→ Exercise requirements
Starting at the line containing "2015年11月25日 晚上9:47 (249, 1914)" and ending at the line containing "[Facebook] (722, 1666)", print every line of the material below exactly, both ends included, and stop there.

→ Supplied information
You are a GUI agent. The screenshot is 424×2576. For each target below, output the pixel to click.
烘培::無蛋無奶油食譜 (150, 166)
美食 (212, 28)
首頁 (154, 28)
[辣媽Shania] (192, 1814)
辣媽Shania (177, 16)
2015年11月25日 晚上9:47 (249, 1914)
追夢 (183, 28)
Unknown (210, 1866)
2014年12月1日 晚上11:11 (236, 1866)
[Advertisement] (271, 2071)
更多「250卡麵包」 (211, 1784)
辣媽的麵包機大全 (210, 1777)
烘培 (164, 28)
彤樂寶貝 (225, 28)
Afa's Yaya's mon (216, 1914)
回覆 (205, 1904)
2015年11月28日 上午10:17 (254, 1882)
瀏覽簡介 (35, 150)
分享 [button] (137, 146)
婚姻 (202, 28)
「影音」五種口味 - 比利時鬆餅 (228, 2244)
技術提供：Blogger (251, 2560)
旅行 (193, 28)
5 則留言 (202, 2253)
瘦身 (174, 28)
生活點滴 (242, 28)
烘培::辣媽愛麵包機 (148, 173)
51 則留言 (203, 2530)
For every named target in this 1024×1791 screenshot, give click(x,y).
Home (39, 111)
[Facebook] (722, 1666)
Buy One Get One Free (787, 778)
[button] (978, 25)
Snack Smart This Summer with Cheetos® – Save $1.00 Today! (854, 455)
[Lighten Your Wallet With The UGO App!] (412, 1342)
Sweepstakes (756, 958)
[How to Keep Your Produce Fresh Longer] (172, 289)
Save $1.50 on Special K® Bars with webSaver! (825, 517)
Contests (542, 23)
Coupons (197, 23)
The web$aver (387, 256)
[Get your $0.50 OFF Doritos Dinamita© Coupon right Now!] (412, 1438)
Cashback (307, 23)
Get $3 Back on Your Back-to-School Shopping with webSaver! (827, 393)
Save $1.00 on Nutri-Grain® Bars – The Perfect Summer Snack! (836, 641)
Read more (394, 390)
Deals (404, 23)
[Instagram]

→ Exercise response
2015年11月25日 晚上9:47 (249, 1914)
追夢 (183, 28)
Unknown (210, 1866)
2014年12月1日 晚上11:11 (236, 1866)
[Advertisement] (271, 2071)
更多「250卡麵包」 (211, 1784)
辣媽的麵包機大全 (210, 1777)
烘培 (164, 28)
彤樂寶貝 (225, 28)
Afa's Yaya's mon (216, 1914)
回覆 (205, 1904)
2015年11月28日 上午10:17 (254, 1882)
瀏覽簡介 (35, 150)
分享 [button] (137, 146)
婚姻 (202, 28)
「影音」五種口味 - 比利時鬆餅 (228, 2244)
技術提供：Blogger (251, 2560)
旅行 (193, 28)
5 則留言 (202, 2253)
瘦身 (174, 28)
生活點滴 (242, 28)
烘培::辣媽愛麵包機 (148, 173)
51 則留言 (203, 2530)
For every named target in this 1024×1791 screenshot, give click(x,y).
Home (39, 111)
[Facebook] (722, 1666)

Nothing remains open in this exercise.